> How to complete this task: Using the records below, write out again exactly the lines that begin at the line containing "DATENSCHUTZERKLÄRUNG (397, 1289)" and end at the line containing "Family & Community", and no other lines.

> Input records:
######

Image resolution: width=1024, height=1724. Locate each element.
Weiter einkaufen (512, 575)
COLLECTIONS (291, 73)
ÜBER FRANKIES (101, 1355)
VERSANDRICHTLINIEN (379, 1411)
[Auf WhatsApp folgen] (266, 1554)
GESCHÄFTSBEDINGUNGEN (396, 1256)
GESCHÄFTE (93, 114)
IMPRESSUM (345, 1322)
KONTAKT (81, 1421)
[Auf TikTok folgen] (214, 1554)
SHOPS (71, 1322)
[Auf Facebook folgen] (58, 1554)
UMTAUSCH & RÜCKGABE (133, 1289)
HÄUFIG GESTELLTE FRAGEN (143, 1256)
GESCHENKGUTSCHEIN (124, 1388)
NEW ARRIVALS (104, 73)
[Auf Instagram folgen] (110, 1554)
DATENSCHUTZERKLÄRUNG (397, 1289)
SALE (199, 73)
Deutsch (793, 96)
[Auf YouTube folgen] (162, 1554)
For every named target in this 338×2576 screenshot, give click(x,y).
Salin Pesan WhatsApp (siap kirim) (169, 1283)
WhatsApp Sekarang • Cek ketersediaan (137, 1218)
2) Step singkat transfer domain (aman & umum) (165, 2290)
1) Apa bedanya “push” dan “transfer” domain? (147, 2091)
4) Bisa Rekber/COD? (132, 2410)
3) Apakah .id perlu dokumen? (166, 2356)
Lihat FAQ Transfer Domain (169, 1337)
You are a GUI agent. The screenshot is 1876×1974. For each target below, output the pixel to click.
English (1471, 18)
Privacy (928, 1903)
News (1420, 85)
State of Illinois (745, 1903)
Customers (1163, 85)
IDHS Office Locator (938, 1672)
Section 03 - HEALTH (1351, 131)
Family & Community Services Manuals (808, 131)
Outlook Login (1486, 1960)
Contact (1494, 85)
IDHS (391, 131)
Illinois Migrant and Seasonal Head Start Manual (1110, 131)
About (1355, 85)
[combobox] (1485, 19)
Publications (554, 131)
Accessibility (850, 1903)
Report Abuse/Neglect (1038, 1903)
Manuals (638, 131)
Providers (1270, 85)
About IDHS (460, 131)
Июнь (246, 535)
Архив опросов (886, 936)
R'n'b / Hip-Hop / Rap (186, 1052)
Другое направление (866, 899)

######

> Task solution:
DATENSCHUTZERKLÄRUNG (397, 1289)
SALE (199, 73)
Deutsch (793, 96)
[Auf YouTube folgen] (162, 1554)
For every named target in this 338×2576 screenshot, give click(x,y).
Salin Pesan WhatsApp (siap kirim) (169, 1283)
WhatsApp Sekarang • Cek ketersediaan (137, 1218)
2) Step singkat transfer domain (aman & umum) (165, 2290)
1) Apa bedanya “push” dan “transfer” domain? (147, 2091)
4) Bisa Rekber/COD? (132, 2410)
3) Apakah .id perlu dokumen? (166, 2356)
Lihat FAQ Transfer Domain (169, 1337)
You are a GUI agent. The screenshot is 1876×1974. For each target below, output the pixel to click.
English (1471, 18)
Privacy (928, 1903)
News (1420, 85)
State of Illinois (745, 1903)
Customers (1163, 85)
IDHS Office Locator (938, 1672)
Section 03 - HEALTH (1351, 131)
Family & Community Services Manuals (808, 131)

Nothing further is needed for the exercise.